I own The Return of Bruno on LP.
I drank Segram’s Golden Wine Coolers because of Bruce Willis. It’s wet and it’s dry… my my my my!
I was at a Bon Jovi concert in Los Angeles and they brought Bruce Willis on stage to join. I grabbed binoculars and I swear, he looked at me. HE LOOKED AT ME.
I went to see every one of his movies on opening day up to, and including Color of Night. After that I was a little more lax about it.
I saw Blind Date three times in the theater and bought the soundtrack.
I still cry when I think about meeting him.

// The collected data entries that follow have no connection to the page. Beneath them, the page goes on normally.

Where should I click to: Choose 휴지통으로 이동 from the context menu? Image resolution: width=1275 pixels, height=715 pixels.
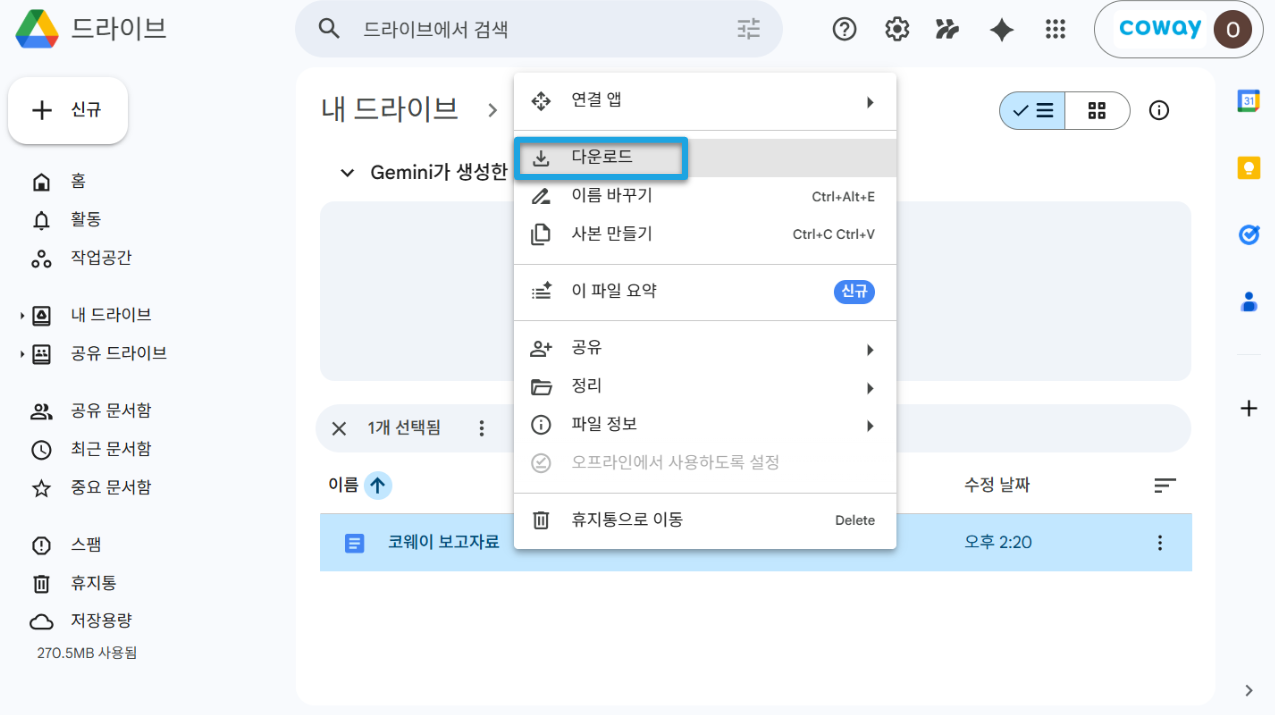[x=704, y=520]
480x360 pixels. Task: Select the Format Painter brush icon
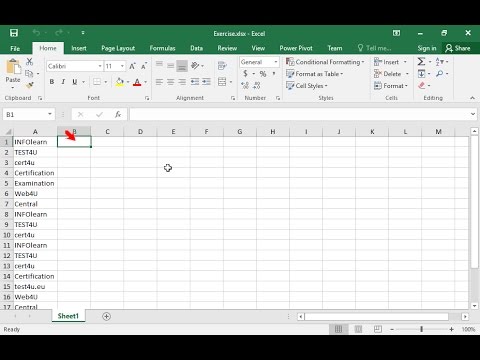coord(30,85)
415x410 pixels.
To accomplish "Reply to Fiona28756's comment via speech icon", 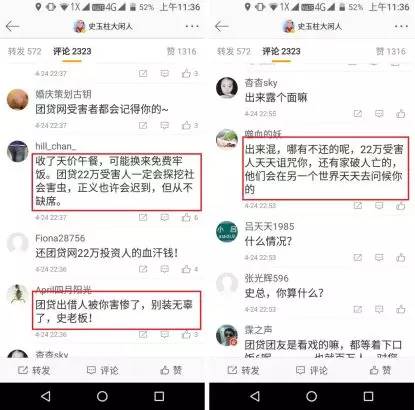I will tap(165, 269).
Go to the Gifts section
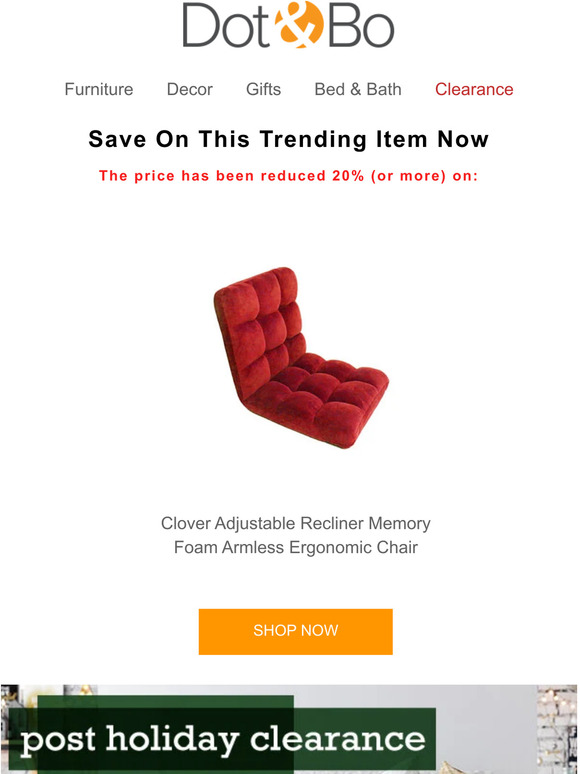Viewport: 580px width, 774px height. point(263,89)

These days the word “Obsessed” gets tossed around more than a deflated football at a Pats game. We are obsessed with ourselves (‘MERICA!) with cupcakes, with BEING obsessed with something… anything! with Twitter, and for some reason with Taylor Swift. The word “Obsess” means “(to) preoccupy or fill the mind of (someone) continually, intrusively, and to a troubling extent.” The key part there being, “to a troubling extent.” Do you really think about cupcakes all day? Do you tweet about them every twenty minutes? Do you eat only cupcakes? Then you probably are not obsessed with cupcakes and you should stop saying that you are. Do you wear Taylor Swift T-shirts every day? Do you have posters of her in your room… and you are not a fifteen year old? Do you write fan fiction about her and think secretly to yourself that it might come true? Do you get angry when people criticize her for any reason? If you answered yes to these questions, then you are, by definition obsessed with Taylor Swift. The rest of you? Just because you like something more than anyone else seems to doesn’t mean you are obsessed with it. And why would you want to be? Obsession is ugly and weird and for people who don’t have better things to do.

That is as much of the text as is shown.